* To be done
Please rewrite the listing from the line with "The height and" to the line with "[x=130, y=70]", swapping "Undo arrow icon" for "Redo arrow icon" and keeping everything else the same. Leave the pictures out of your answer.

[start of Exercise materials]

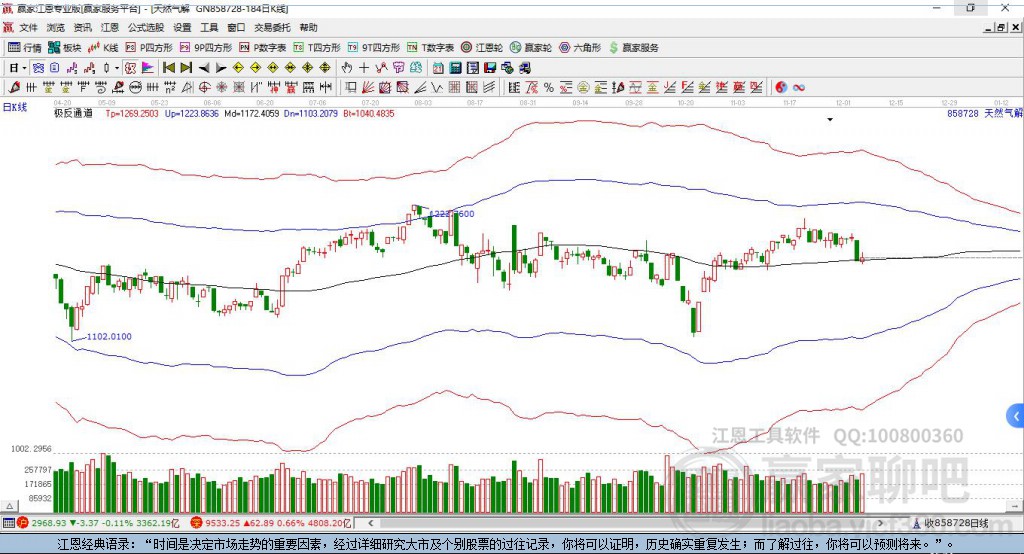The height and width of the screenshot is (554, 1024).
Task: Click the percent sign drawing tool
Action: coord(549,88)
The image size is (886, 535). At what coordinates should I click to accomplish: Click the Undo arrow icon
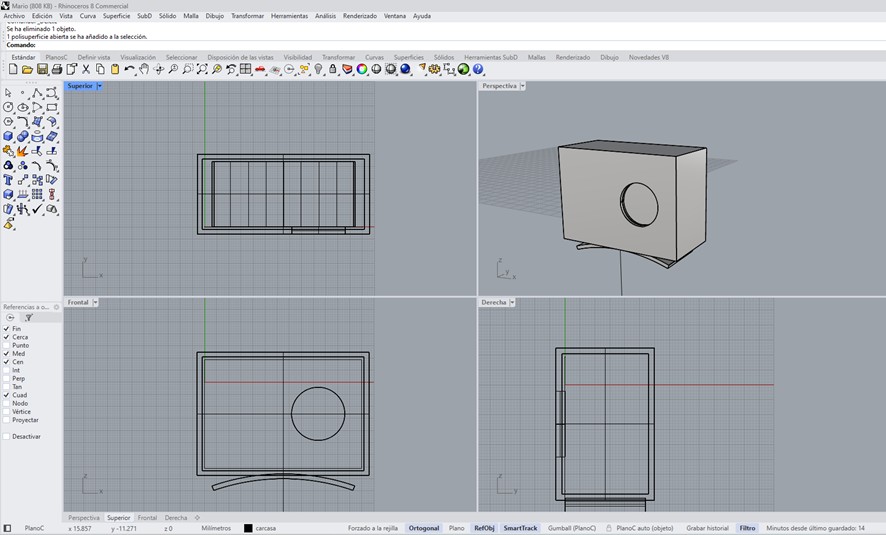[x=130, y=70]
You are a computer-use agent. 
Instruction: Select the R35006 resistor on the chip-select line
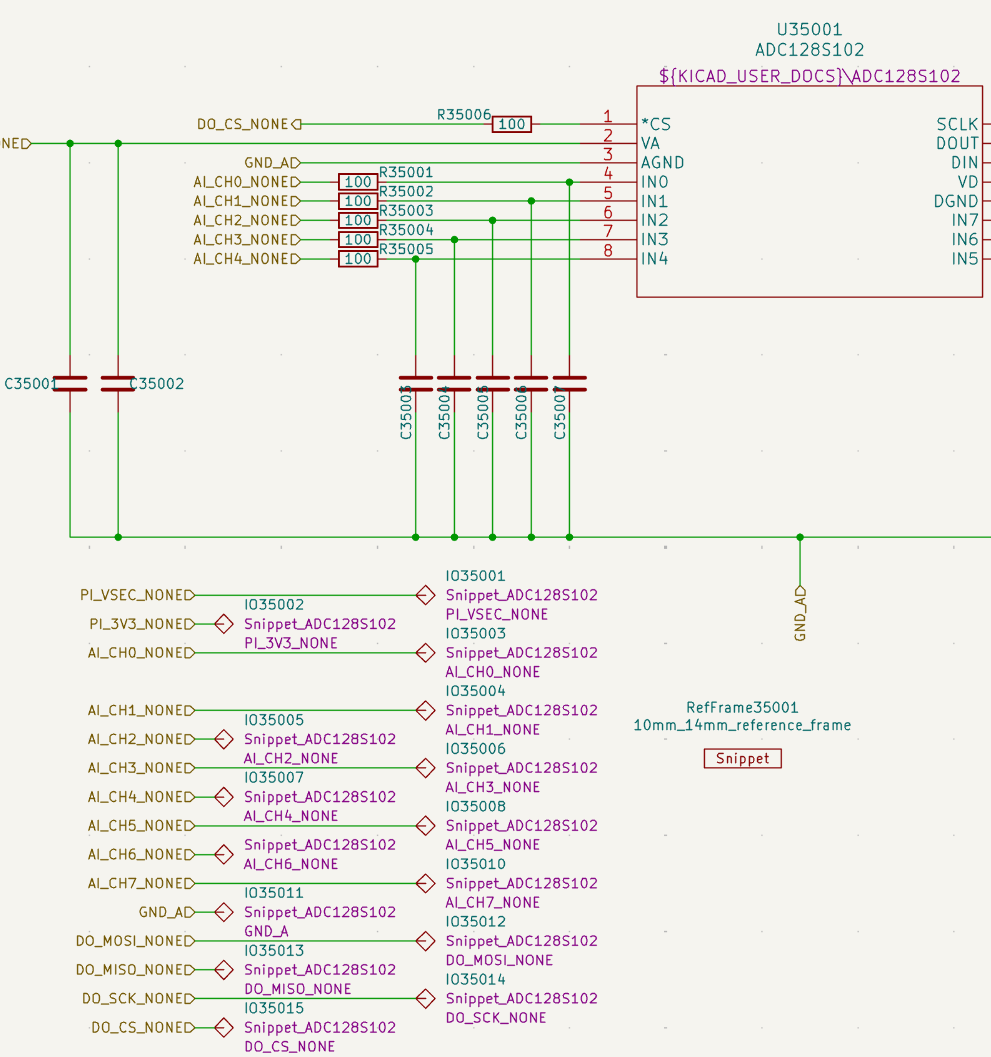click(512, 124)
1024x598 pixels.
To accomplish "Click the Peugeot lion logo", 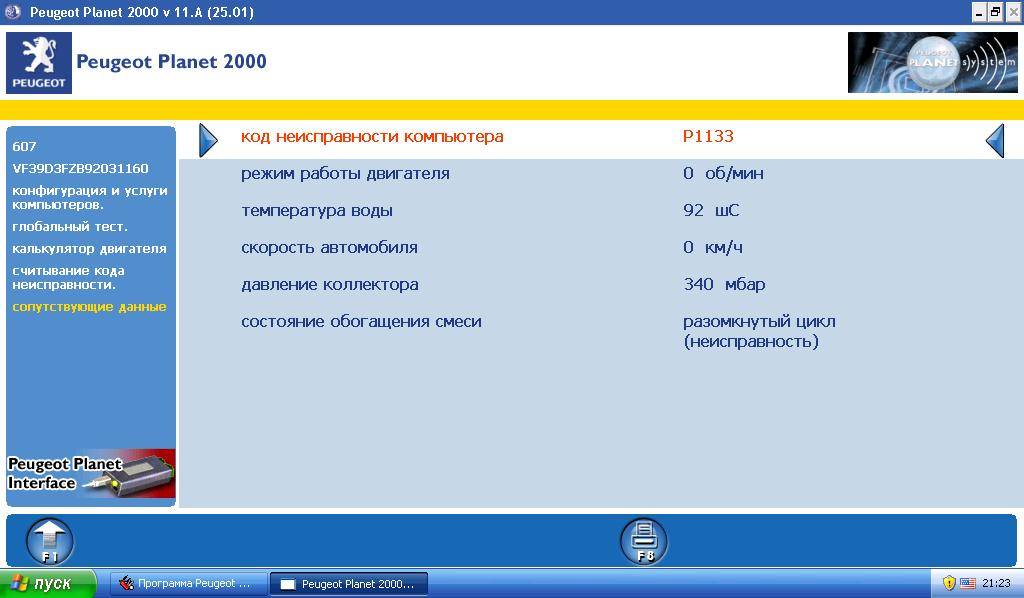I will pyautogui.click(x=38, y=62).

[end of Exercise materials]
[start of Exercise materials]

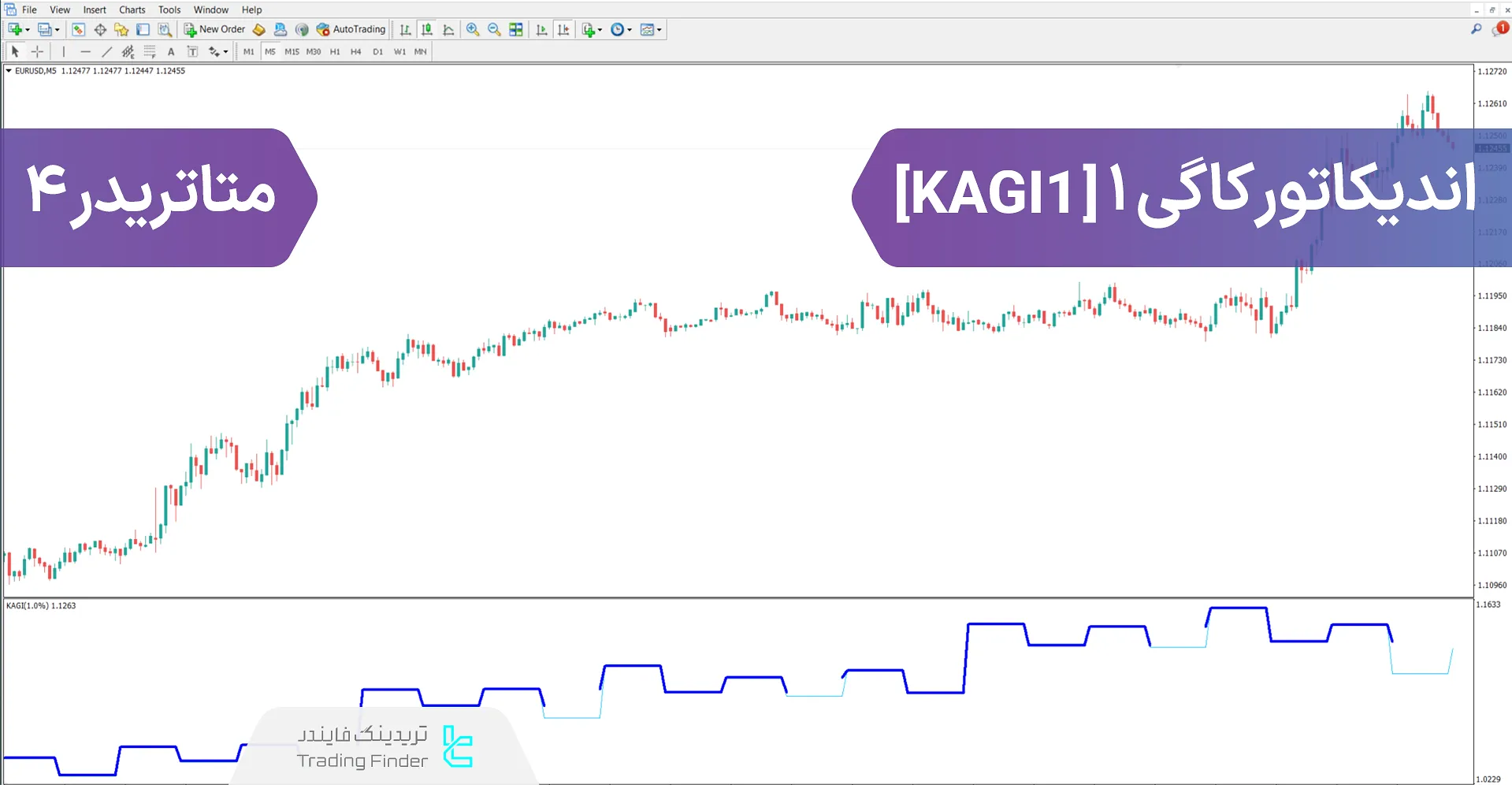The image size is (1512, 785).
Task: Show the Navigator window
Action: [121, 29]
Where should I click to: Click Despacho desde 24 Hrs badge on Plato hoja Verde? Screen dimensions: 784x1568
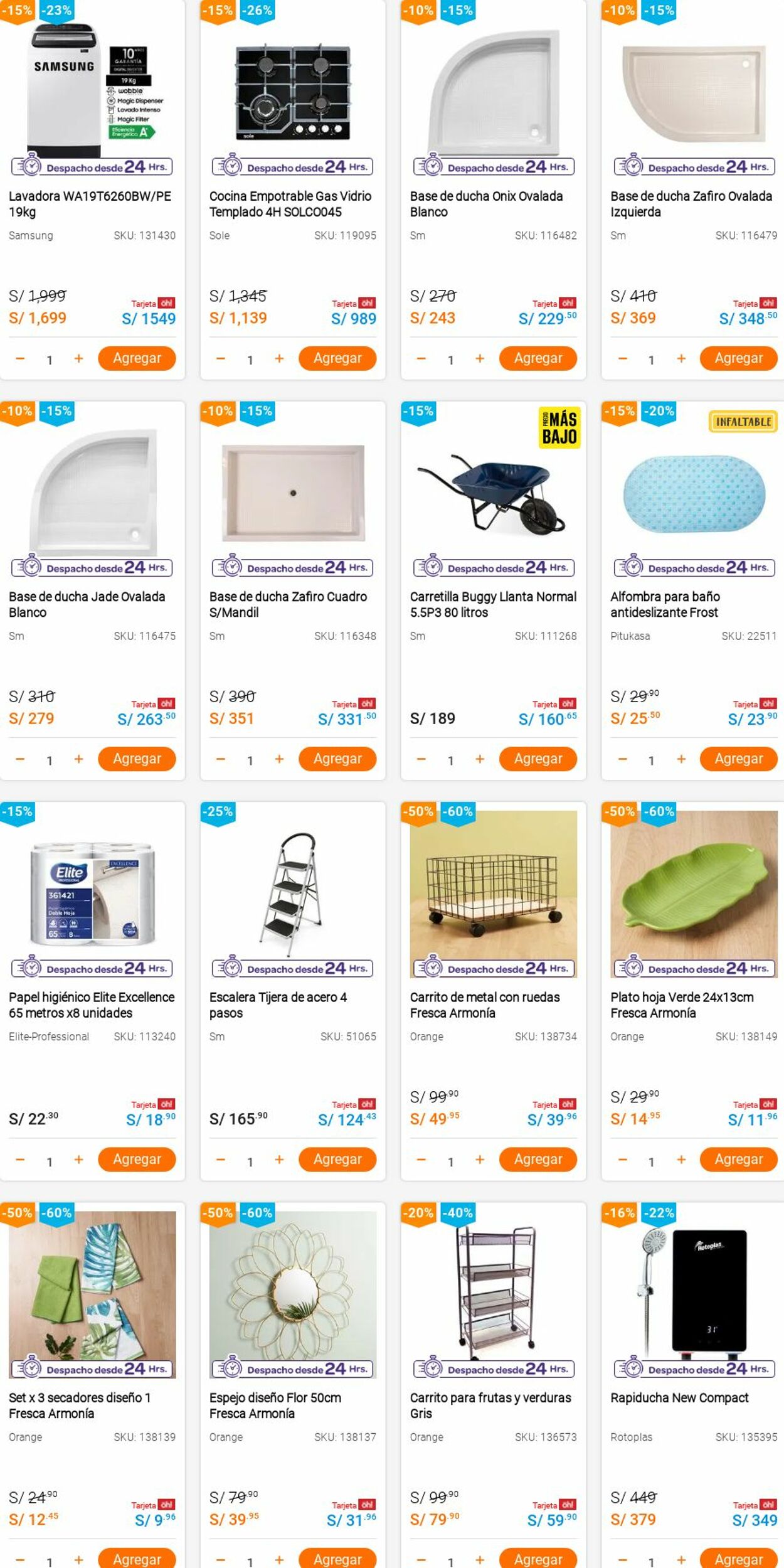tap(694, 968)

[end of Exercise materials]
[start of Exercise materials]

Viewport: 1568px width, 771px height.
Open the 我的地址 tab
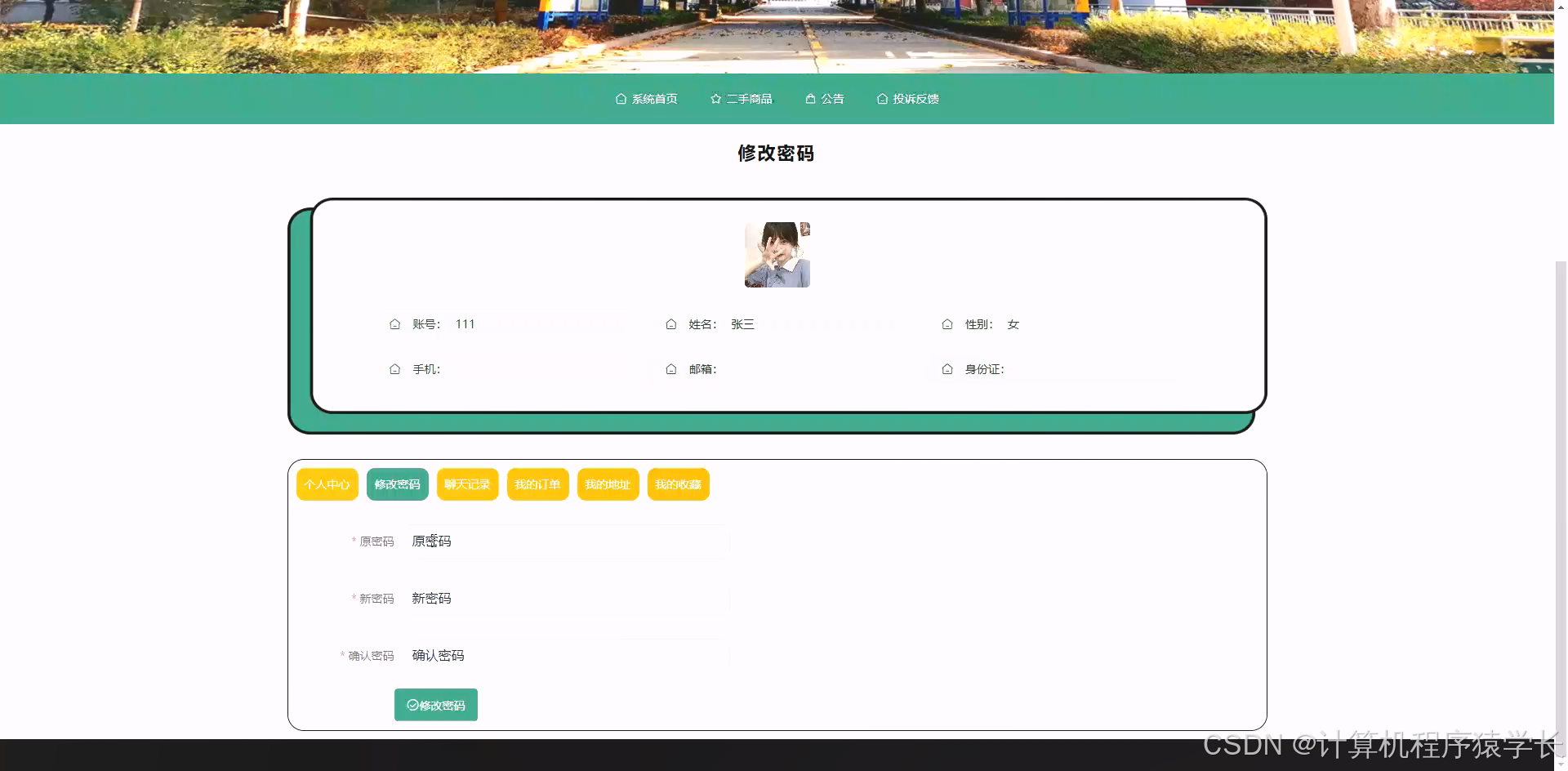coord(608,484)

[end of Exercise materials]

* The completed task
The height and width of the screenshot is (554, 1024).
Task: Click the percent sign drawing tool
Action: coord(549,88)
The image size is (886, 535). At what coordinates should I click to accomplish: Click the Redo arrow icon
[x=130, y=70]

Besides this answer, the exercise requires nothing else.